Barley is one of the main silage materials in China. In the process of feeding, it is easy to cause aerobic spoilage in silage, which not only increases the loss of nutrients, but also reduces the palatability of silage. The growth and reproduction of yeast, mold and some aerobic bacteria, accompanied with the raise of temperature and pH value lead to the decay of silage when the silage is exposed to air (da Silva et al., 2015). These problems might be resolved through the addition of selective additives, which could improve aerobic stability and reduce toxic substances during ensiling. In recent years, silage starter cultures have been widely used to improve the acid formation rate at the onset of ensiling and the stability after aerobic exposure (da Silva et al., 2018, Li et al., 2018, Parvin et al., 2010). The addition of microbial inoculants, such as homofermentative and heterofermentative lactic acid bacteria (LAB), dominates the natural bacteria in the forage and affects the dynamics of the microbial communities during the ensiling (Kung, 1998, Wang et al., 2006). However, the characteristics of fermentative were varied with each individual strain from different silage materials. Inglis et al. (1999) reported the addition of LAB inoculants contained Lactobacillus plantarum and Enterococcus faecium couldnot prevent from deterioration of barley silage in the process of ensiling. While some studies also concentrated on fermentation efficiency, quality, and aerobic stability of the silage by adding LAB inoculants to ensiled plants (Filya et al., 2006, Eikmeyer et al., 2013, Ni et al., 2017a). Several of LAB strains with perfect fermentative parameter were isolated from specific silage materials, such as ryegrass silage, rice straw silage, corn silage (data unpublished), and cultured by our laboratory. Therefore, it is essential to investigate the microbial composition in the process of ensiling and upon aerobic exposure in barley silage treated with LAB inoculants cultured from our laboratory. The quality of the silage depends on the microbial communities and their succession as well as the fermentative metabolites at the onset of ensiling. A better understanding of the microbial communities involved in the ensiling process and upon aerobic exposure could provide additional insight into approaches to improve the conservation of barley silage.

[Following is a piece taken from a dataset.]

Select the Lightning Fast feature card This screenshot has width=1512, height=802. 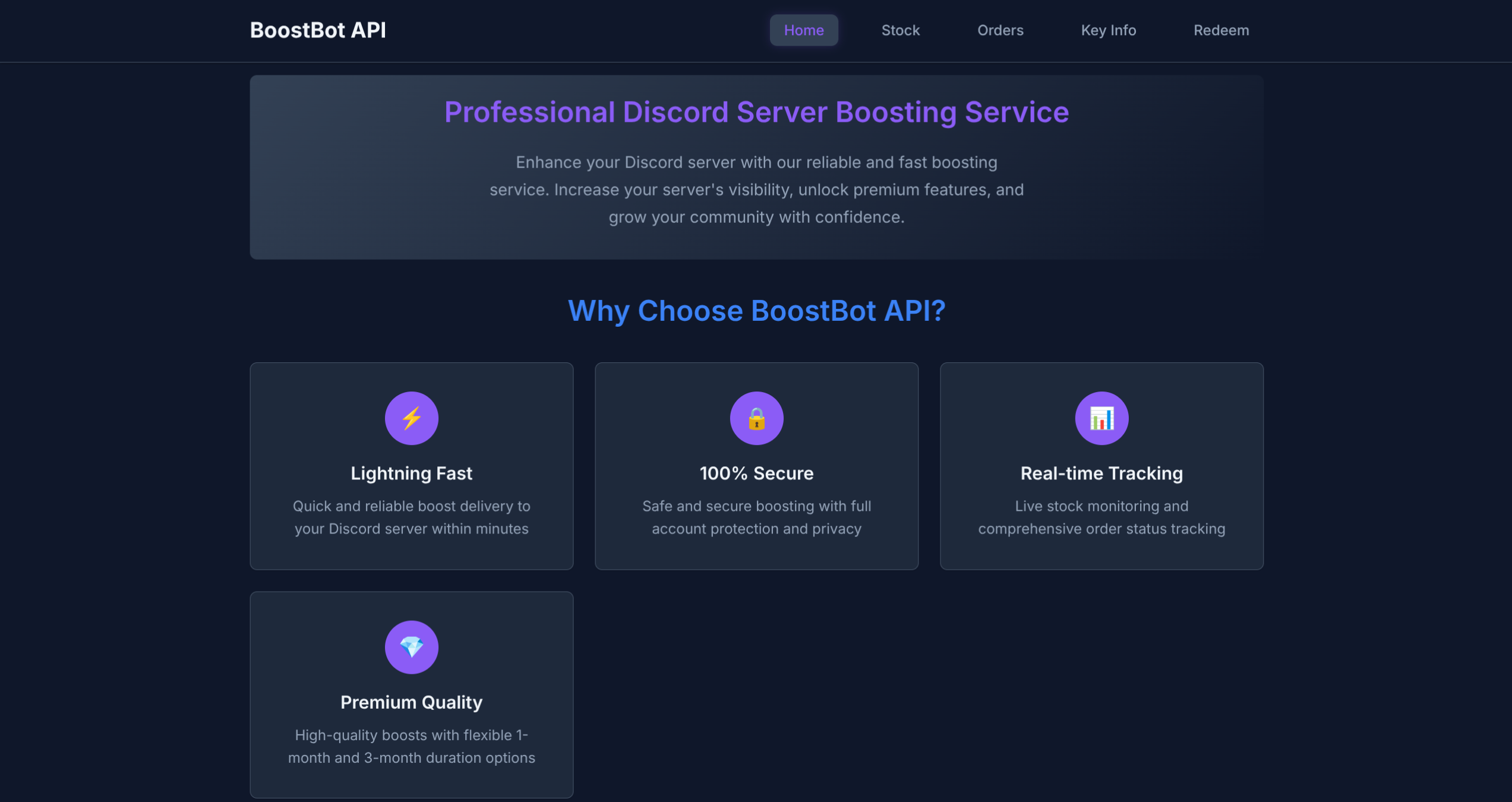[412, 466]
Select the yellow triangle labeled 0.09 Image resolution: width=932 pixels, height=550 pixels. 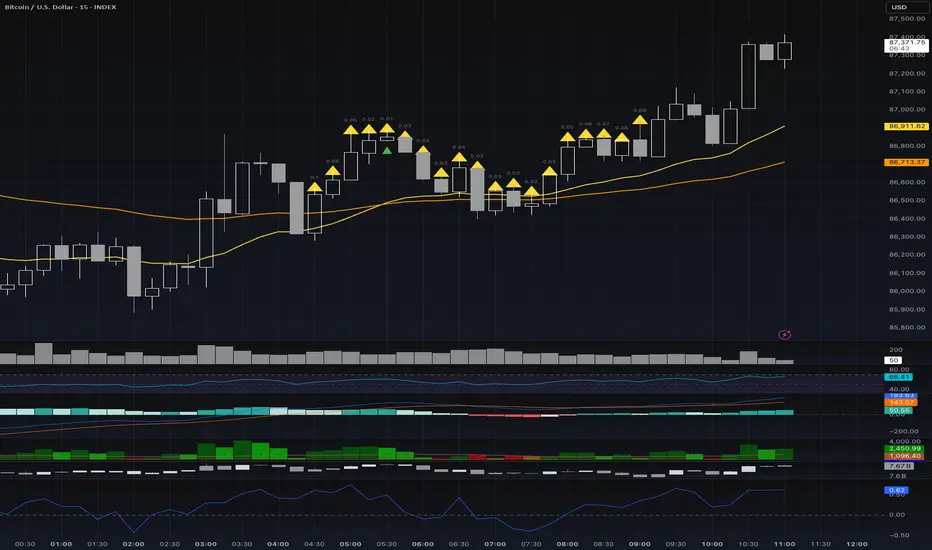click(640, 120)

The effects of silage additives on the microbial community composition of silage can be assessed using different techniques, such as culture-based techniques (Ercolini, 2004), real-time PCR (Stevenson et al., 2006), and characterizing the denaturing gradient gel electrophoresis bands. However, all of these approaches underestimate the microbial community composition (Kraut-Cohen et al., 2016). These methods could identify only a few of the predominant operational taxonomic units (OTU) (Temmerman et al., 2003). The next-generation sequencing (NGS) provides a practical method for conducting amplicon sequencing. High throughput sequencing of microbial communities is widely used in various environments (Adams et al., 2009), including silages (Nishino, 2015). By extending the use of NGS technique to ensiling, the effects of the environment and management practices (e.g., crop type, addition of inoculants) on microbial population shifts can be estimated. At present, few reports have applied NGS technique to characterize silage ecology, such as describing the microbial population in alfalfa silage and in an unspecified grass silage (McGarvey et al., 2013, Eikmeyer et al., 2013).

This study aimed to describe the effect of LAB inoculants on fermentation and the bacterial and fungal community dynamics during ensiling and upon aerobic exposure by applying NGS high-throughput sequencing.